◆ **Dataset excerpts**

——

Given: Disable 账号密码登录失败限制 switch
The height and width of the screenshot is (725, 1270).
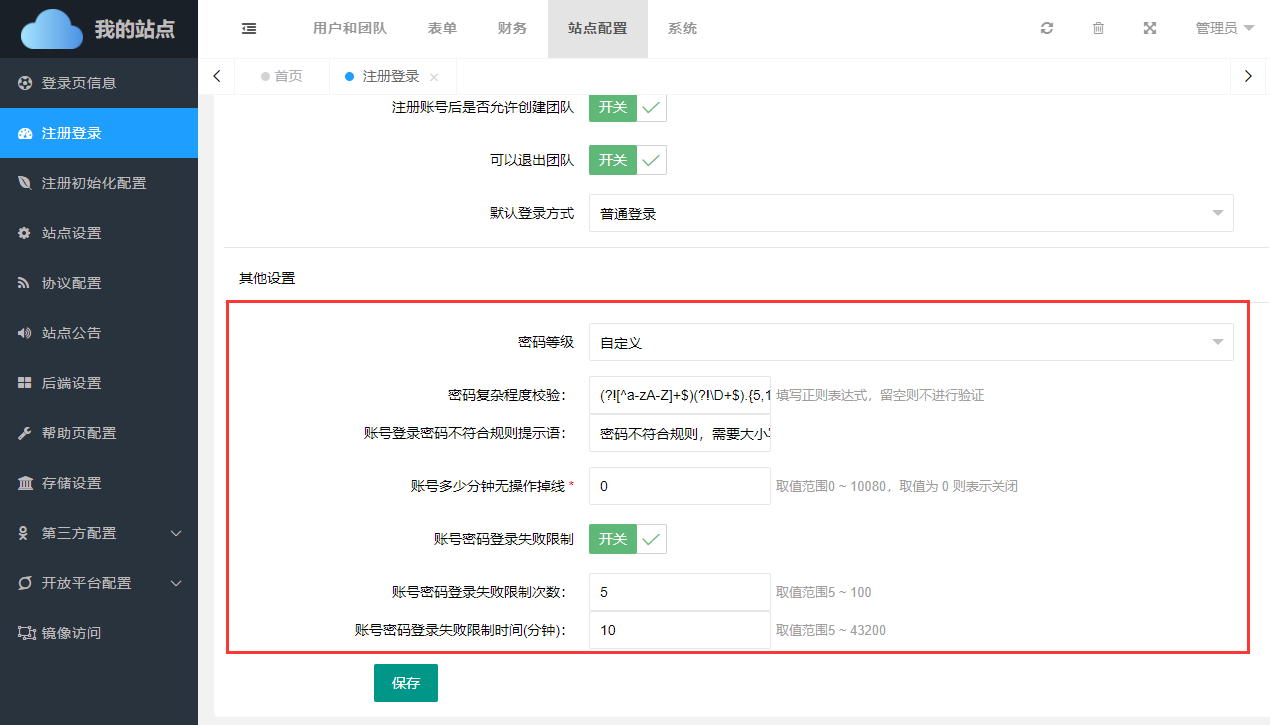Looking at the screenshot, I should pyautogui.click(x=627, y=540).
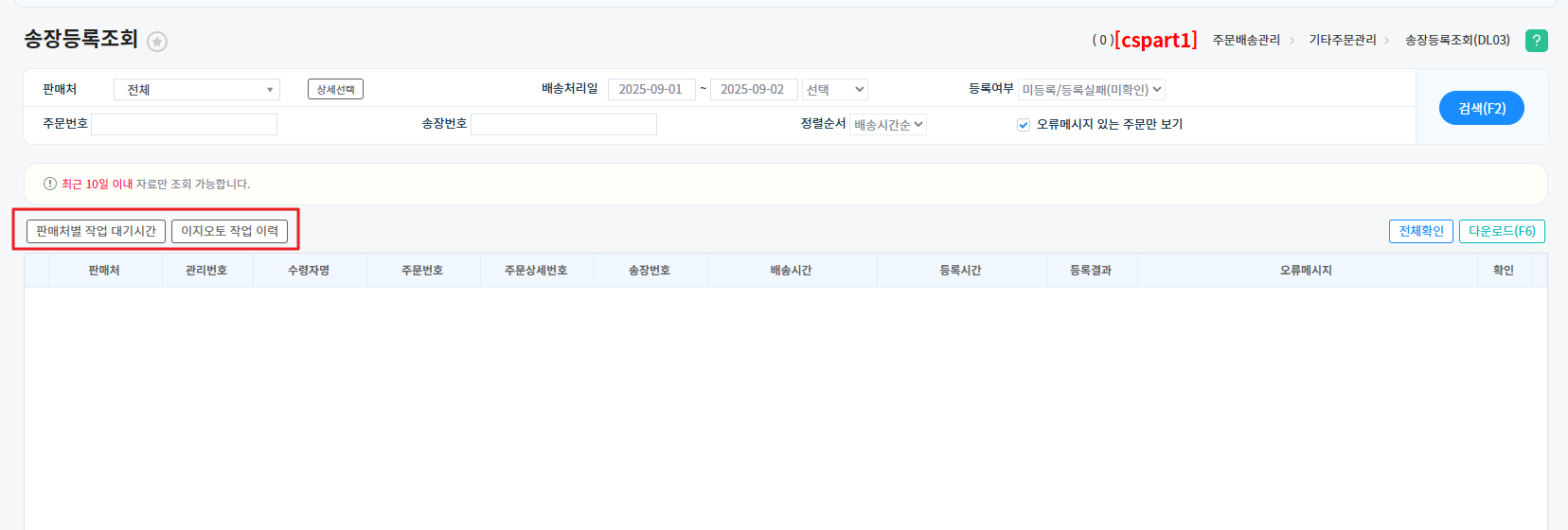Click the 주문번호 input field
Screen dimensions: 1568x530
point(184,125)
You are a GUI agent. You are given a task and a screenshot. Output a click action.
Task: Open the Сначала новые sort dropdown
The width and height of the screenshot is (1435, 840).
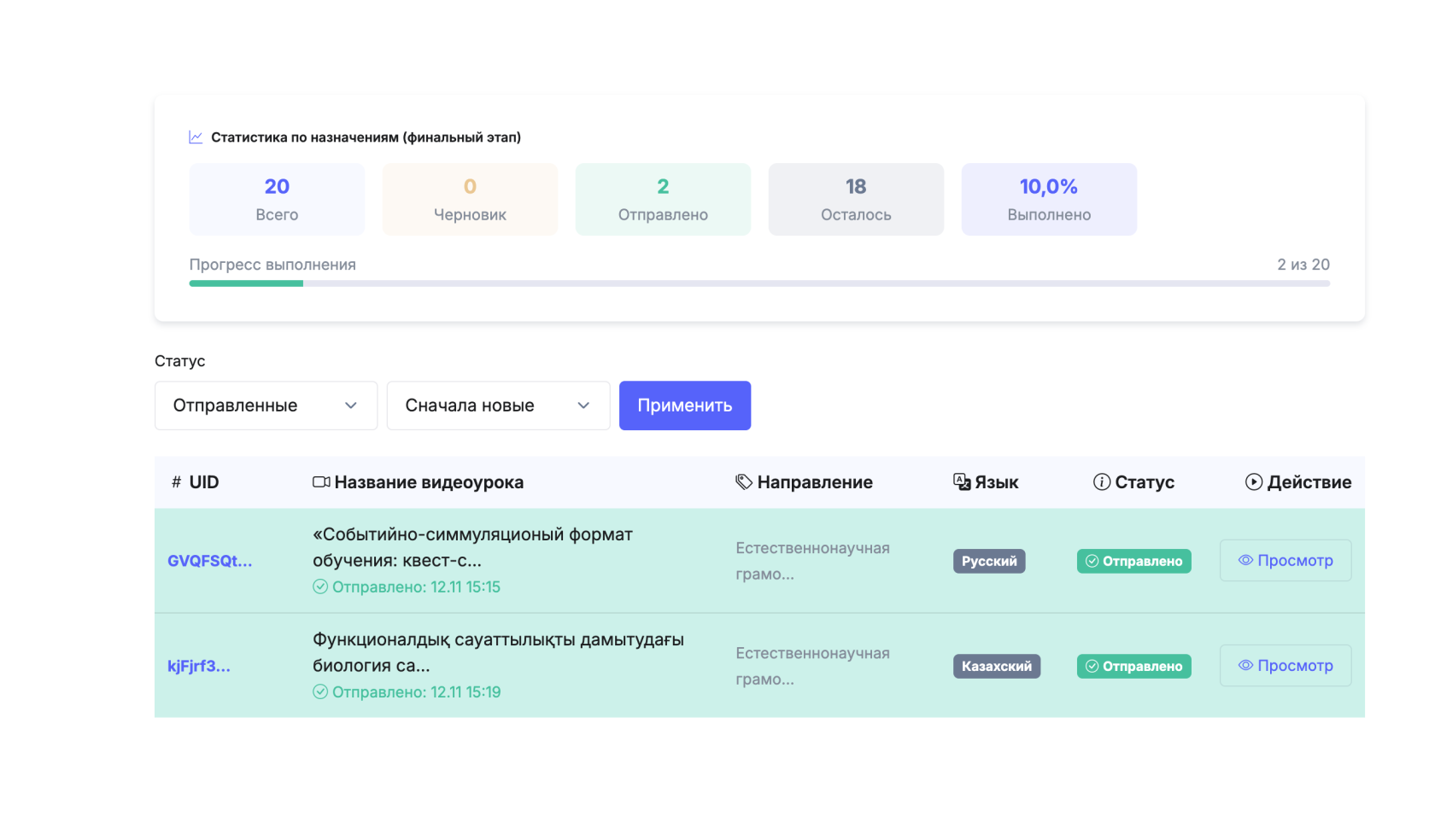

——

◆ **To be done**
Copy all of the data above line for line, without changing anything. Leave the pictures out of your copy.

◆ **Reply to the exercise**
Given: Disable 账号密码登录失败限制 switch
The height and width of the screenshot is (725, 1270).
Looking at the screenshot, I should pyautogui.click(x=627, y=540).
Click the 주문번호 input field
Screen dimensions: 1568x530
point(184,125)
You are a GUI agent. You are given a task and a screenshot. Output a click action.
Task: Open the Сначала новые sort dropdown
The width and height of the screenshot is (1435, 840).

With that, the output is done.